The invoice
BASF, the world’s largest chemical company, announced in 2022 it would permanently downsize operations in Ludwigshafen — its hometown, its founding site — and shift investment to China. The reason was not labor costs, not regulation, not taxes. The reason was the electricity bill. German industrial electricity prices reached three times the US average. A glass factory in the Rhine valley that survived two world wars could not survive the Energiewende.
We do not have a position on reactor physics or cesium half-lives. We have a position on whether European industry can compete when electricity costs what it costs.
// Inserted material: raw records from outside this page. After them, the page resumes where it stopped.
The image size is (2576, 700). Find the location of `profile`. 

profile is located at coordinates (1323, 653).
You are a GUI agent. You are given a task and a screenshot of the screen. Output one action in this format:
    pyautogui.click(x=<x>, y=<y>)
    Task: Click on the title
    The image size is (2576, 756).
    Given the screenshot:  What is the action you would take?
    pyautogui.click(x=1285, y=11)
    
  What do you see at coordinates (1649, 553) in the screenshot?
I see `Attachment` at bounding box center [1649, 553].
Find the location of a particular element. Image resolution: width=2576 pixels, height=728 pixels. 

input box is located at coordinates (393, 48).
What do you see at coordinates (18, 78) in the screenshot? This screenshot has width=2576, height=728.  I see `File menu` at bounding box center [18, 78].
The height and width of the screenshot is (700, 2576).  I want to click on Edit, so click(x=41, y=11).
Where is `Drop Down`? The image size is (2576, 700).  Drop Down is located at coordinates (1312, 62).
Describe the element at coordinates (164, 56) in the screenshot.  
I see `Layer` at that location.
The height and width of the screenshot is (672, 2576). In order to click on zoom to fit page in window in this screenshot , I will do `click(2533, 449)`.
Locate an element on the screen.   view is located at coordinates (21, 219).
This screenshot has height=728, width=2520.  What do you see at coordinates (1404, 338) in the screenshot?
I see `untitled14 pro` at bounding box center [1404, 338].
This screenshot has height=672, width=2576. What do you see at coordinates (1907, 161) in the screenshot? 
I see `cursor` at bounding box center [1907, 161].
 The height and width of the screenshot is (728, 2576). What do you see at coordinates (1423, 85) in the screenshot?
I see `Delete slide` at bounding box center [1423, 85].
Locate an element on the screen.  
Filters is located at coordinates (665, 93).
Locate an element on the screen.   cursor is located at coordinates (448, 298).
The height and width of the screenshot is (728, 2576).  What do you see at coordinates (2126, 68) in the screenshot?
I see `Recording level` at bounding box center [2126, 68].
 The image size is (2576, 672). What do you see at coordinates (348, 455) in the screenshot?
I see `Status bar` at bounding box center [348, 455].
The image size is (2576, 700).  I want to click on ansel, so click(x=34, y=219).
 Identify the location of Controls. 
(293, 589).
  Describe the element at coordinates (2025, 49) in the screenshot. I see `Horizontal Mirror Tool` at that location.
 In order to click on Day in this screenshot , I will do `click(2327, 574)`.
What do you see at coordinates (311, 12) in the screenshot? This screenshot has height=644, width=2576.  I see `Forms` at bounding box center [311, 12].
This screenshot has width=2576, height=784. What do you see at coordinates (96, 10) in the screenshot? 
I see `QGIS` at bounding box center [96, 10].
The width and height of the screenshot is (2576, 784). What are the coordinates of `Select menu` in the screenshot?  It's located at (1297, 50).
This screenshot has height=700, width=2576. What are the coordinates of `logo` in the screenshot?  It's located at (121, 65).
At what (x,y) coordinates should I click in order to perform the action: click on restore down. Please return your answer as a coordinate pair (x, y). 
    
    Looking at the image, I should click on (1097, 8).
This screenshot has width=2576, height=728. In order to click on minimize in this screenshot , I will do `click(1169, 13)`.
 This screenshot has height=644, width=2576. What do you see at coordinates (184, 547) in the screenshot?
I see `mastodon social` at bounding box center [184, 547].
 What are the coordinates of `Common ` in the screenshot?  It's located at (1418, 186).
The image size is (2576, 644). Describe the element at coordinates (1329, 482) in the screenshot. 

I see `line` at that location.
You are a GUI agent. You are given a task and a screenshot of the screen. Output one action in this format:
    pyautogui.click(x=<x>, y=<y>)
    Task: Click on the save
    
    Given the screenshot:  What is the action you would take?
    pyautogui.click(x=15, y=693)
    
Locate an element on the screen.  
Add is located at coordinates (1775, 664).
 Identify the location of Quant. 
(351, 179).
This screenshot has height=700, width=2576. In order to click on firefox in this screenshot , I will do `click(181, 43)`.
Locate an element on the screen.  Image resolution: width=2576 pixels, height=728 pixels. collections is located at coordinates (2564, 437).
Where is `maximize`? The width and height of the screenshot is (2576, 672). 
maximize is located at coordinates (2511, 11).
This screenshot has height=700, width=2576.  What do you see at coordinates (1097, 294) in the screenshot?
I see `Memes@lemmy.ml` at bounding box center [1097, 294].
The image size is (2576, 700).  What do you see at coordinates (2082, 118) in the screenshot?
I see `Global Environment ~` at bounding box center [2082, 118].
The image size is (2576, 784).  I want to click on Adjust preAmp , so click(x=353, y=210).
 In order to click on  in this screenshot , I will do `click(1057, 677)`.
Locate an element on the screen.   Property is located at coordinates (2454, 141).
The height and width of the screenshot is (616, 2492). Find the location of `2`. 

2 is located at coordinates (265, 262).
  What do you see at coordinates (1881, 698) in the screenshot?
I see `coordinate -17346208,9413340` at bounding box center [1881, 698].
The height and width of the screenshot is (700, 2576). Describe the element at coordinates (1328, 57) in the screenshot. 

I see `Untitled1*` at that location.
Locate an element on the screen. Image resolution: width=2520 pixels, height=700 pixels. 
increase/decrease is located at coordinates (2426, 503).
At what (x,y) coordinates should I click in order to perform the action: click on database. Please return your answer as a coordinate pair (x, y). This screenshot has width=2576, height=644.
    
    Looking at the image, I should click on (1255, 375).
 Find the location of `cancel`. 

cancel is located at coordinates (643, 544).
The answer, increasingly, is no.
The nuclear advocates and the green transition argue about which electrons are morally preferable. We want electrons that cost less than the margin on the product. France’s nuclear-powered industrial rate is roughly half of Germany’s renewable-powered rate. That difference does not show up in climate models. It shows up in plant closures, in supply chain relocations, in the quiet migration of capital to jurisdictions that prioritized affordability over ideology. The sovereignty analysts frame energy as security. We agree — and add that a deindustrialized Europe has nothing left to secure.
The European Green Deal promises net zero by 2050. If the path to net zero runs through electricity prices that hollow out the industrial base, the continent arrives at 2050 clean and poor. We have not seen anyone model that trade-off honestly.
Where we concede ground: Cheap energy is not inherently clean. Source indifference makes us natural allies of fossil incumbents.
What would change our mind: If EU industrial output grew steadily for a decade at current energy prices, proving competitiveness survives the premium.